Saturday, May 8, 2010

Pioneer pit-one bottle

Not all privies are created equal. Today's mid-afternoon dig proved that, again. The pit we had permissionized never happened, perhaps due to our "crack of noon" start. Saturday mornings are for "honey-dos", so neither of us were in any sort of a hurry. Well, we snoozed so we losed. LOL
The resident had boogeyed by the time we rolled up, so off we went to find something, anything, to dig. Both of us were tired of endless driving around town, staring at properties, so we decided to probe under a thick slab that runs along an alley. Poke, poke, poke, "tink", the sound of something out of place. Further probing told us that a very small pit lay just under the slab. It had crunch and some larger items could be felt, maybe glasseous vessels. Chuck opened 'er up and sure enough, it was a privy, and early, too. Too bad that the "crunchies" were pieces of window glass, and the solid hits turned out to be the bottles digger's nemesis, ironstone and busted yellow ware. BAH!! The bottom was "seedy" and all, but devoid of the bottles that we had hoped for. The ONLY salvageable items in that pit were a funky fat lipped food and a powder/shot flask, which is actually in better shape than most we find. Nicely embossed copper, it should clean up well. That hole was TINY. Maybe 2'X3'X2' deep, it had only small(quail?) bird bones and a few larger, "non-bovine" ones. There was a draw file, the bottom of an OP French mustard, and the usual fragmented pottery. As usual, I took nothing home, but had an hour's fun playing in the dirt. Our hopes are always up, so something has to break open one of these days. Time to "get out of Dodge", though, and visit some new territory, if there is such a thing.
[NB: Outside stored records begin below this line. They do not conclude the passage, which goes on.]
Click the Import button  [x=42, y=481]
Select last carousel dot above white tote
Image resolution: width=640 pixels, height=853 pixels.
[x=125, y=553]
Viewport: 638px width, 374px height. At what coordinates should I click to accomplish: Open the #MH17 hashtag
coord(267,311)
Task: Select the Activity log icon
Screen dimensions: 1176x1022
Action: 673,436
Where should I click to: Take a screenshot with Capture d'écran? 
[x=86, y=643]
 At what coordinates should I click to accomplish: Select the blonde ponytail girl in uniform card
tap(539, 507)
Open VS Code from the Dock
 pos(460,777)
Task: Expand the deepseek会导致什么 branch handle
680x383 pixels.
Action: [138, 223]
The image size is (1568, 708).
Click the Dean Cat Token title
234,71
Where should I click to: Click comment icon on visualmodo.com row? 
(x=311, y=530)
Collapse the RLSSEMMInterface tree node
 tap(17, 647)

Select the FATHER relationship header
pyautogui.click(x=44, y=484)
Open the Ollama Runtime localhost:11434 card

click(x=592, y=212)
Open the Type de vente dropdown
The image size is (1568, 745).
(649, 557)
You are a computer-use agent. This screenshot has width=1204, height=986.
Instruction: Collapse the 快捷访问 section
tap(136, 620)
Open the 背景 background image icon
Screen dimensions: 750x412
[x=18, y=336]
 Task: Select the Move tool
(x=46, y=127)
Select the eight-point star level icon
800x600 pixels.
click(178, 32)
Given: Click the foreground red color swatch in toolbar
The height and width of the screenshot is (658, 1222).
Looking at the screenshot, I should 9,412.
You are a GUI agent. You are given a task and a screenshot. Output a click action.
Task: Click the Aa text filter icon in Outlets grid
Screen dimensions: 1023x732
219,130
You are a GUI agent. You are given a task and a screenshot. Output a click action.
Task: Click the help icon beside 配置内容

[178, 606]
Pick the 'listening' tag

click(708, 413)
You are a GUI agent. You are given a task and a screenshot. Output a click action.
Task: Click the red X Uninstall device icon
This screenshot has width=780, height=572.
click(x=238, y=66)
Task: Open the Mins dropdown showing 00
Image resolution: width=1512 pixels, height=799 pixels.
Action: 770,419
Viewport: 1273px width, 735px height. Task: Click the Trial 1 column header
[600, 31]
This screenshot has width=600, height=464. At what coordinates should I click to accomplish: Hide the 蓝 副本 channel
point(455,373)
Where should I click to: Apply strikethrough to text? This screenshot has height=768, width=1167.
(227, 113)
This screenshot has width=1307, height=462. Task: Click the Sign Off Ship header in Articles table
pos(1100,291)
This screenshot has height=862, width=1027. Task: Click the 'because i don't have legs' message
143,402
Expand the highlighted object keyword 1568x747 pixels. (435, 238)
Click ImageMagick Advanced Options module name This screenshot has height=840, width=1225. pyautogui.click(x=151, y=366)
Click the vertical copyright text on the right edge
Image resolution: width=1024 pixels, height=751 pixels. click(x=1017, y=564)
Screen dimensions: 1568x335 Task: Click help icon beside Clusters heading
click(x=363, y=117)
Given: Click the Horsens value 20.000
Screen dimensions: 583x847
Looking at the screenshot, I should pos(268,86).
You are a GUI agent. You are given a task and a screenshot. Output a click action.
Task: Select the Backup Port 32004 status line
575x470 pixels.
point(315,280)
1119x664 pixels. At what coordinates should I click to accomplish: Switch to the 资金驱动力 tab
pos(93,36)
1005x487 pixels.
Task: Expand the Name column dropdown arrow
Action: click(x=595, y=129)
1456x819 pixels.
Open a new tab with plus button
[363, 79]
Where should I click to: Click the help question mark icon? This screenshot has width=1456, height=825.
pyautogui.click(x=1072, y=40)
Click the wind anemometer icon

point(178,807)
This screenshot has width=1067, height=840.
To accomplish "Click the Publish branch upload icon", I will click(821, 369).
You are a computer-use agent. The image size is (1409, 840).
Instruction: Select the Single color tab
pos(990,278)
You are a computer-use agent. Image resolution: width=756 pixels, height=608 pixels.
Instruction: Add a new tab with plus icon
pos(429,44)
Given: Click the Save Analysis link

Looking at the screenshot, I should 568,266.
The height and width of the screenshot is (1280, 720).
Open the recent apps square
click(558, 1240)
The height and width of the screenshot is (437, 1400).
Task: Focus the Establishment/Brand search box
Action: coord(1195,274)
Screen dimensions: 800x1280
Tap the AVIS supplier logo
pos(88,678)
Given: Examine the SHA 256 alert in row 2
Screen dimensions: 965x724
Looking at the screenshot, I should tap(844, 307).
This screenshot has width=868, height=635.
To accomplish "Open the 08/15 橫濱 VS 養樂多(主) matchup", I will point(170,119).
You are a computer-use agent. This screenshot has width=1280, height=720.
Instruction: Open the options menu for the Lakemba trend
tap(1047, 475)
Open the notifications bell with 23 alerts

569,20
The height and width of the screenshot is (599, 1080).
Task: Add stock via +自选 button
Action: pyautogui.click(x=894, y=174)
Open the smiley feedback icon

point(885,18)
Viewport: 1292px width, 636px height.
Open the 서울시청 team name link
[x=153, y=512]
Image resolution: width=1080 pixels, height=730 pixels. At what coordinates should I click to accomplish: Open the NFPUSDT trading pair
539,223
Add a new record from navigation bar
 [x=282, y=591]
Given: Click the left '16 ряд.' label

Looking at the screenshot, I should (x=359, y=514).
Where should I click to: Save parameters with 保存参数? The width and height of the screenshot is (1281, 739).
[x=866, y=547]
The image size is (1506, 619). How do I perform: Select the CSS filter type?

  1. Awesome, Thanks for the Pics and Story. What a Kool find, the Shot Flask. So really, a lot of you guys up in Nor-Cal have been pounding holes for decades. There is a lot of serious diggers up in that area. How much do you really think is left, I am curious to hear any figures or guess ta ments. A lot of guys are talking a lot of pits every Month or so, for years, and that is just the guys who are known, there is a lot of closet diggers too. What do you think? DB

  2. Awesome shot flask, what a kool find. So a lot of you old time diggers have peppered Nor-Cal for decades. Digging massive amounts of pits per group. How much do you think is left? I mean, the amount of pits I read about being dug, I mean for years,, thats a lot of thrown dirt. Just Curious. DB

  3. Without a doubt, this area has been pounded hard for many years, but most diggers sought only the easy to find map holes, and weren't willing to do their research and look for the less than obvious earlier pits. Of course, obtaining permission is not what it once was. These days, everyone is in a panic over liability. The figure that if someone gets injured while digging on their property they will be sued for sure. Nothing could be further from the truth, but convincing some of these folks is a hard row to hoe, so to speak. We gotta try, though. Cold door knocking is not for the meek, but to find the undug privies, doing so is a necessity. I have at least a dozen pits probed out that are totally undug, but getting the OK to get to them is proving to be a challenge. You DO NOT walk into someone's yard without permission, yet alone crack the soil. Being totally on the up and up keeps us out of trouble with the law and in good stead with residents. I will spend at least two days this coming week pleading our case with homeowners and property managers. Homeowners are often easy, but the others are a totally different story. If I get "lucky" and talk to a young office manager, things usually work out, but the more experienced ones have suffered through the mess that is left by trespassing bottle hunters in the past, so don't want to hear about our requests. I'm still working on one old PM, because what he controls is key to several virginal 1860s-70s privies, especially some in the commercial zone. Keep on diggin' on.

  4. OldCutters,
    Thanks for the report. Up our way the ancient holes don’t seem to hold a lot of glass. Buckles, powder flasks, pipes, utility bottles and an occasional soda if you’re lucky seem to be the norm. Not to worry your days a-coming.